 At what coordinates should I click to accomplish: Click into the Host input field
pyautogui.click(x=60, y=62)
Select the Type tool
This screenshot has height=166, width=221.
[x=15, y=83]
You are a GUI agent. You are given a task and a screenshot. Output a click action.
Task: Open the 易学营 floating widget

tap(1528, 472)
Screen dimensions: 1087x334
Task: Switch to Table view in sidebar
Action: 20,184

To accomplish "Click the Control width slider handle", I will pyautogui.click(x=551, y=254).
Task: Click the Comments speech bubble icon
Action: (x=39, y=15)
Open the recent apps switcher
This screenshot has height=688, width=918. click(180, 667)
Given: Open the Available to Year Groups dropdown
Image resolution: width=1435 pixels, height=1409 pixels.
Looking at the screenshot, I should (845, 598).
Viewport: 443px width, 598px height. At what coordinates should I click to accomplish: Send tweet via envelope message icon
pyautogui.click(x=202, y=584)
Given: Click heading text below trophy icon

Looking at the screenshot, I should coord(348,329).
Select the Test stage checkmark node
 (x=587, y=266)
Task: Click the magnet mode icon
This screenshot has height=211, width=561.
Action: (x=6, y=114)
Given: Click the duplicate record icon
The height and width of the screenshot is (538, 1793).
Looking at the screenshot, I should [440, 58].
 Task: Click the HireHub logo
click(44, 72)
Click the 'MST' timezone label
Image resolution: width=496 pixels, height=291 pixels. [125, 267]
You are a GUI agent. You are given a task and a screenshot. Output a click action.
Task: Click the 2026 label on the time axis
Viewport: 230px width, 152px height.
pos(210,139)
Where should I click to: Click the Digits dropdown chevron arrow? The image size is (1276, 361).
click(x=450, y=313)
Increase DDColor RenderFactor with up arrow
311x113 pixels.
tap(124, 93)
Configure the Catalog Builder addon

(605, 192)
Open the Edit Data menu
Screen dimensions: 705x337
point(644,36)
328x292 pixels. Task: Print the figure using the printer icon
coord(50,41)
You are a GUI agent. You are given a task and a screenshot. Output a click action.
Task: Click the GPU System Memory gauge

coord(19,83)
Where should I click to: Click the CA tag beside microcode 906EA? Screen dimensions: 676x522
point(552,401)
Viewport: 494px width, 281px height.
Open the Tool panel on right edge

_ _ _ _ _ _ _

◆ WORK INSTRUCTION
In the records above, return only the line that contains "Select the Test stage checkmark node" and every line after it through the last, exactly as they appear.

◆ RESPONSE AREA
Select the Test stage checkmark node
 (x=587, y=266)
Task: Click the magnet mode icon
This screenshot has height=211, width=561.
Action: (x=6, y=114)
Given: Click the duplicate record icon
The height and width of the screenshot is (538, 1793).
Looking at the screenshot, I should [440, 58].
 Task: Click the HireHub logo
click(44, 72)
Click the 'MST' timezone label
Image resolution: width=496 pixels, height=291 pixels. [125, 267]
You are a GUI agent. You are given a task and a screenshot. Output a click action.
Task: Click the 2026 label on the time axis
Viewport: 230px width, 152px height.
pos(210,139)
Where should I click to: Click the Digits dropdown chevron arrow? The image size is (1276, 361).
click(x=450, y=313)
Increase DDColor RenderFactor with up arrow
311x113 pixels.
tap(124, 93)
Configure the Catalog Builder addon

(605, 192)
Open the Edit Data menu
Screen dimensions: 705x337
point(644,36)
328x292 pixels. Task: Print the figure using the printer icon
coord(50,41)
You are a GUI agent. You are given a task and a screenshot. Output a click action.
Task: Click the GPU System Memory gauge

coord(19,83)
Where should I click to: Click the CA tag beside microcode 906EA? Screen dimensions: 676x522
point(552,401)
Viewport: 494px width, 281px height.
Open the Tool panel on right edge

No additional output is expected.